Wien (OTS) – Eine starke Stimme für Wien in Europa, erfolgreicher
Einsatz für die
Interessen von Städten in der EU, Agenda-Setting im Bereich
leistbares Wohnen und vieles mehr: seit der offiziellen Eröffnung am
29. Mai 1996 macht sich das Verbindungsbüro der Stadt Wien in Brüssel
für die Interessen der Wiener*innen auf EU-Ebene stark. Mit viel
Erfolg: von der Abwehr der Liberalisierung des öffentlichen Verkehrs
sowie der Privatisierung kommunaler Wasserversorgung über den Fokus
auf kommunale Daseinsvorsorge bis hin zur Mitgestaltung der
Europäischen Kulturhauptstädte und Frauenrecht – die Wiener Expertise
in Brüssel wird immer wieder gefragt.
Zwtl.: Bürgermeister Michael Ludwig gratuliert dem „kleinen Wiener
Rathaus in Brüssel“
Wiens Bürgermeister Michael Ludwig, der die Tätigkeit des Wien-
Hauses von Anfang an begleitet hat, sprach seine Glückwünsche zum
runden Geburtstag aus. Er unterstrich, dass das Verbindungsbüro in
Brüssel ein zuverlässiger und kompetenter Partner ist, wenn es darum
geht, Wiener Themen und Anliegen so aufzubereiten, dass sie von den
verschiedenen Akteuren auf EU-Ebene gut angenommen werden können.

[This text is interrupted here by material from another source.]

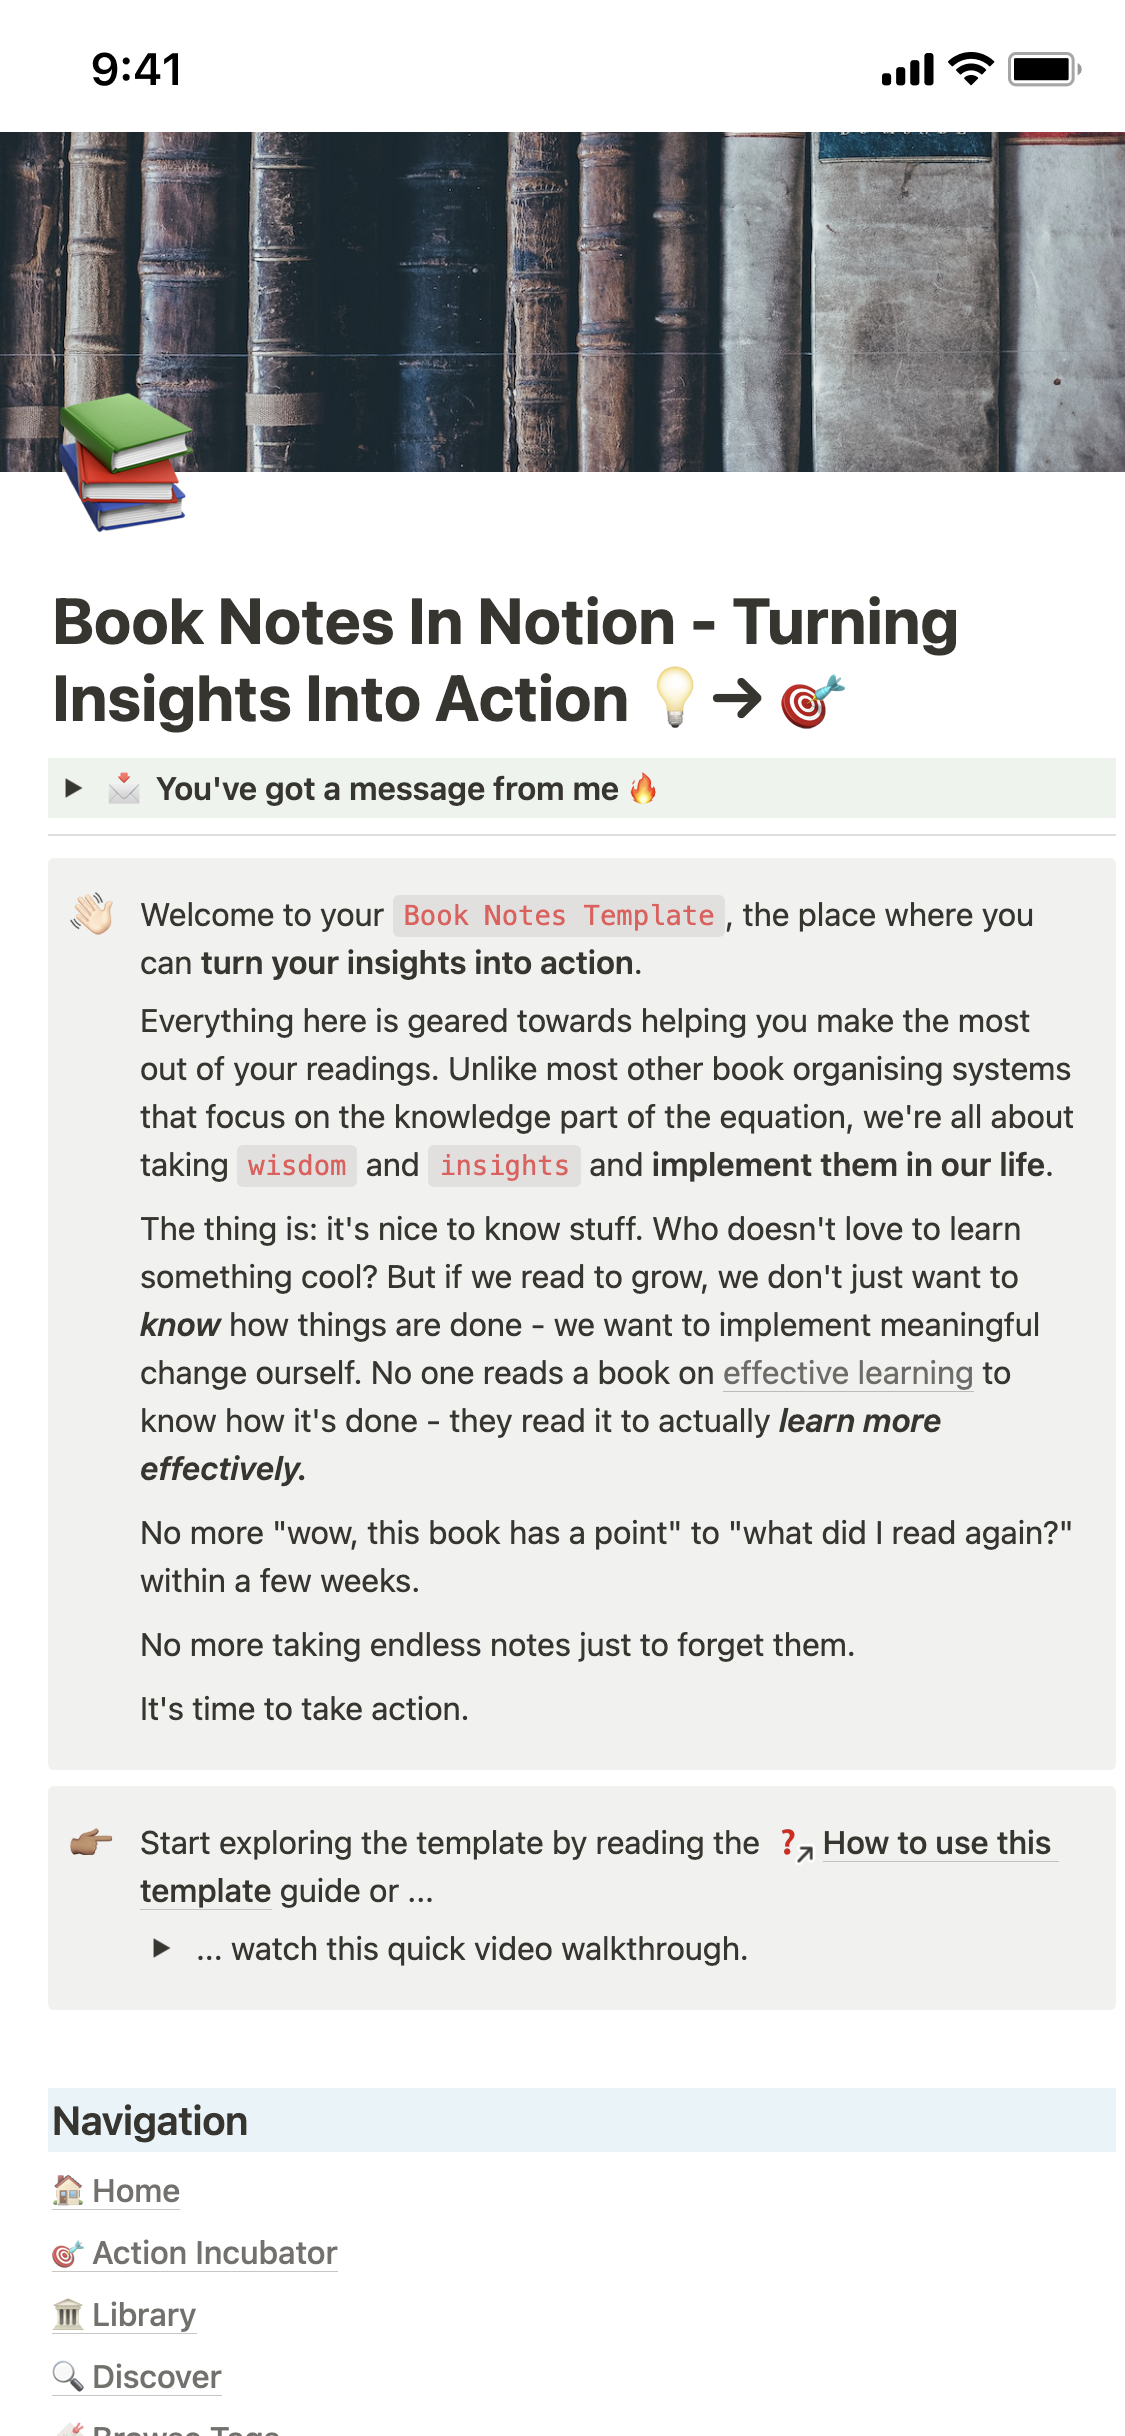
Task: Click the pointing hand callout icon
Action: [91, 1842]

„Das gilt besonders im Bereich des leistbaren Wohnens, wo Wien sich
seit vielen Jahren für einen besseren Rahmen auf EU-Ebene stark
gemacht hat. Das Wien-Haus hat dazu immer wieder wertvolle Beiträge
geleistet und geholfen, ein starkes Bündnis für eine
gemeinwohlorientierte Wohnungspolitik nach dem Wiener Vorbild auf
europäischem Parkett zu bilden.“ Auch hier mit Erfolg: seit 2024 gibt
es einen eigenen EU-Kommissar für das Thema Wohnen, der im Dezember
2025 einen Europäischen Plan für leistbaren Wohnraum vorlegte – nicht
zufällig begann er seine “Europa-Tour” für leistbares Wohnen gleich
danach in Wien“, so Ludwig. Ebenso stolz sei er auf die Tatsache,
dass das Wien-Haus selbst Vorbild für kommunale Interessenvertretung
anderer Städte in Brüssel ist, mit einer engen Verbindung zu allen
Bereichen der Wiener Stadtverwaltung auf der einen Seite und einer
ausgezeichneten Kenntnis des Regelwerks der EU auf der anderen.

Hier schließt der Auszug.